++++ Brano del documento

Il più grande rimpatrio della storia ha riportato in Svizzera quasi 7.000 persone a bordo di 33 voli.
I ticinesi Lenny Danelon e Sofia Ferraro hanno preferito rimanere all'estero.
LUGANO - Il più grande rimpatrio della storia ha riportato in Svizzera quasi 7.000 persone a bordo di 33 voli per far fronte all'allarme Covid-19, ma i ticinesi Lenny Danelon e Sofia Ferraro hanno preferito rimanere all'estero.
A 19 anni ci vuole coraggio ad affrontare il pericolo del coronavirus a quasi 19.000 km da casa, nel cuore della Nuova Zelanda, o nella Berlino più osservata della Germania. Lenny e Sofia, che con questa scelta hanno voluto proteggere anche le loro famiglie in Ticino, ce l'hanno fatta e il loro soggiorno linguistico si è trasformato in una grande esperienza di vita.

++++++++
++++ Insieme di dati

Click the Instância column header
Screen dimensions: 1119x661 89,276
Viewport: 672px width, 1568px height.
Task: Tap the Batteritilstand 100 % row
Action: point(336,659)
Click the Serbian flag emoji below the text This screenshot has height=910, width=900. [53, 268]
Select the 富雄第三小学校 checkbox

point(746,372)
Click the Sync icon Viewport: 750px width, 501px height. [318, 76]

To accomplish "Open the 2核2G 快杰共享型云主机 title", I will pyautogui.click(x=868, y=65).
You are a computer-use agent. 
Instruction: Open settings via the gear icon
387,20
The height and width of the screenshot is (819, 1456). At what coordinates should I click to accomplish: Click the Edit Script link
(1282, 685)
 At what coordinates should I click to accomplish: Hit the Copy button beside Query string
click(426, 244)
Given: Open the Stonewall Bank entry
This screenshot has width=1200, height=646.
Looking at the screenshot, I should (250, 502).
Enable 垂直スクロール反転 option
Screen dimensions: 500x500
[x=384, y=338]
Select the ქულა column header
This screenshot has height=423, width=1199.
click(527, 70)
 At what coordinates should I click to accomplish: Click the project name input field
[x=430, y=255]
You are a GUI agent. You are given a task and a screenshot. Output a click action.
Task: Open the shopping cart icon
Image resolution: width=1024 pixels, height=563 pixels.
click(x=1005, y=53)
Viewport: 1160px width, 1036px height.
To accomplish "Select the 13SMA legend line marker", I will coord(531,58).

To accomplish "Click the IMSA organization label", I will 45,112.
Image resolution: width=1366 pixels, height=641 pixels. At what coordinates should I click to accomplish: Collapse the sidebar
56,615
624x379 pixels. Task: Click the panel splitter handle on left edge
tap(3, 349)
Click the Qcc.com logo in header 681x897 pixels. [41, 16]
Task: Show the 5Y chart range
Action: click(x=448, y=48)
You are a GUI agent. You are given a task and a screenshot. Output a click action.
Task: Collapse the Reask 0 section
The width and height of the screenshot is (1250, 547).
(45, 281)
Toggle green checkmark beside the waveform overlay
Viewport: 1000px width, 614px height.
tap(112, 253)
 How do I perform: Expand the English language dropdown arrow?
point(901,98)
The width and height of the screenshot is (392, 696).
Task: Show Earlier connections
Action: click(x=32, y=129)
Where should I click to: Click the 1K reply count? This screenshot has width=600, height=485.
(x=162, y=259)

++++++++

--- Compito assegnato 1 ---
Traduci in inglese questa frase del brano sul rimpatrio: "I ticinesi Lenny Danelon e Sofia Ferraro hanno preferito rimanere all'estero."
--- Compito assegnato 2 ---
Indica se ciascuna affermazione concorda con il brano sul rimpatrio, rispondendo sì o no e citando le parole del brano che lo dimostrano.
(a) Il rimpatrio ha riportato in Svizzera quasi 7.000 persone con 33 voli.
(b) Lenny e Sofia avevano 25 anni.
(c) Il soggiorno all'estero di Lenny e Sofia era un soggiorno linguistico.

--- Spazio risposta 1 ---
Lenny Danelon and Sofia Ferraro, from Ticino, preferred to stay abroad.

--- Spazio risposta 2 ---
(a) Sì: "ha riportato in Svizzera quasi 7.000 persone a bordo di 33 voli"
(b) No: "A 19 anni ci vuole coraggio"
(c) Sì: "il loro soggiorno linguistico si è trasformato in una grande esperienza di vita"